I think I have an algorithm but I'm not sure if it's correct.
We want to maintain an augmented binary search tree $S$ on each interval end point. The splitting element will always be the median end point so that the total height of our tree in the end is in the order of $\log_{2}N$.
In every node we use some data structure to store all intervals that go through the splitting element.
Assuming nothing more for our data structure, we can see that if $x_q$ is the query point, every time we visit a node we check to see if $x_{q}$ is to the right or to the left of the splitting element. If it is to the left, then no interval stored in any node of the right subtree will intersect $x_{q}$ so we will only need to check the left sub tree. The same applies to the case where $x_{q}$ is to the right of the splitting element.
So far we can find all relevant intervals in $O(\log n)$ time, but to find the exact intervals that intersect $x_{q}$, we have to see what's going on in this structure that we have for every node, so we also have to query each such structure along a root to leaf path to find exactly the intervals that intersect $x_{q}$
To do this, we can have two sorted lists $L$, $R$ on every node, each list will store the same intervals but $L$ will store them in a sorted order according to the left point and $R$ according to the right point.
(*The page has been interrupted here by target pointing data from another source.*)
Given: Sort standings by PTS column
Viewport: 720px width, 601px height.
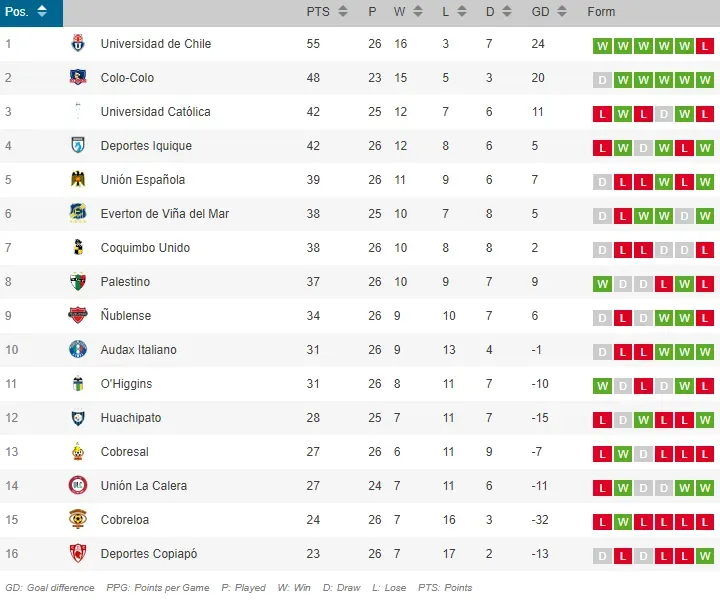Looking at the screenshot, I should [x=327, y=12].
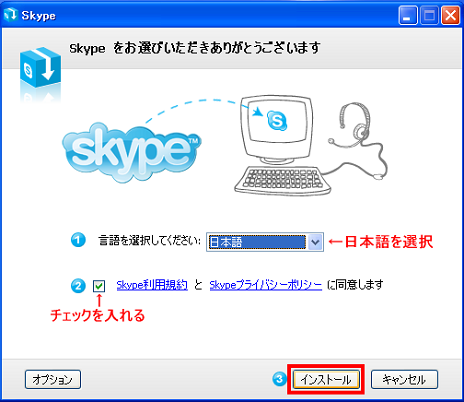Click the Skype icon on monitor illustration
464x402 pixels.
277,121
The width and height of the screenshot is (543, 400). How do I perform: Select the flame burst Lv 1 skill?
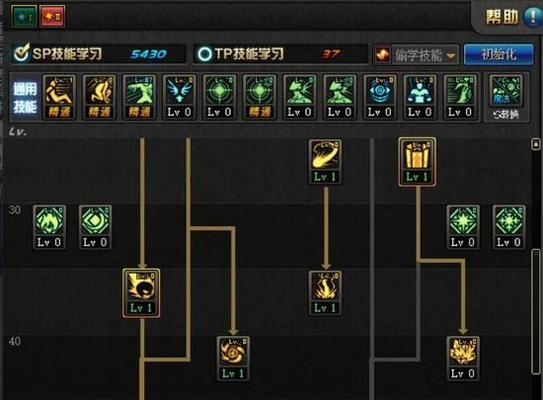pos(325,293)
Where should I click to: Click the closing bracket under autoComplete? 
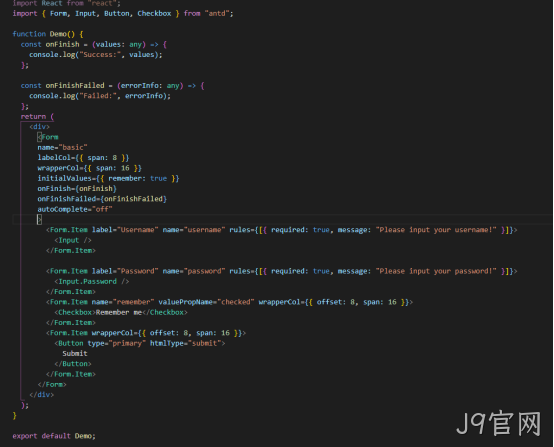[x=40, y=219]
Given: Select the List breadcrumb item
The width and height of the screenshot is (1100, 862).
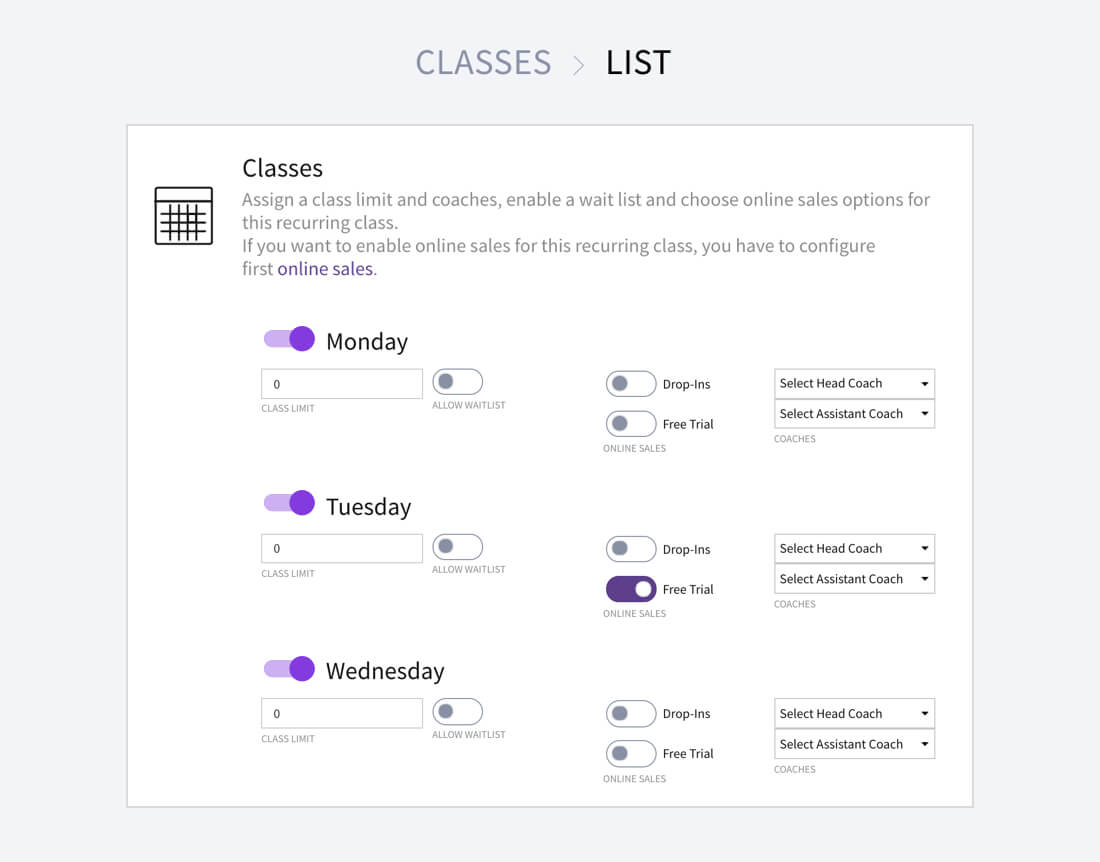Looking at the screenshot, I should pos(638,63).
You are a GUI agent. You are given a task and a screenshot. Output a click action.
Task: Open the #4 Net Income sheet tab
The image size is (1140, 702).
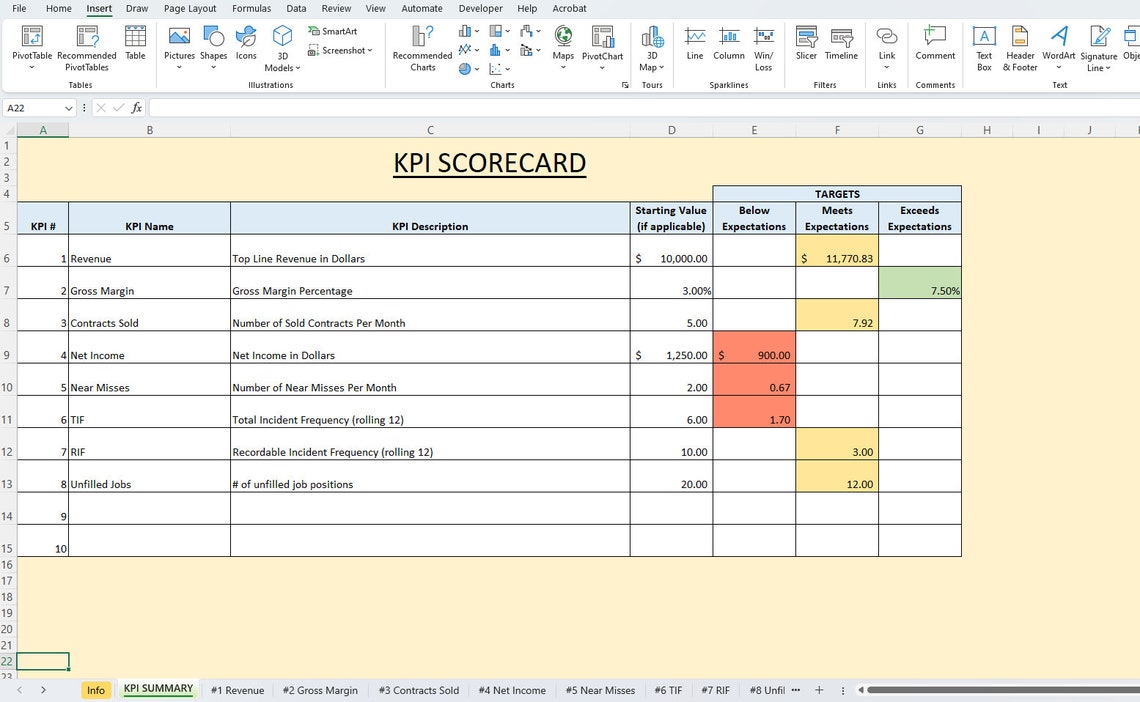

Then whenever we visit a node we see if $x_{q}$ is to the left of the splitting element. If that's the case, we do a binary search on $L$ to find the right most interval that contains this point, since we know the index of this interval in $L$ we can find the total amount of intervals.
We process similarly $R$ if $x_{q}$ is to the right of the splitting element.
This algorithm will give us a $O(\log ^2 N)$ complexity.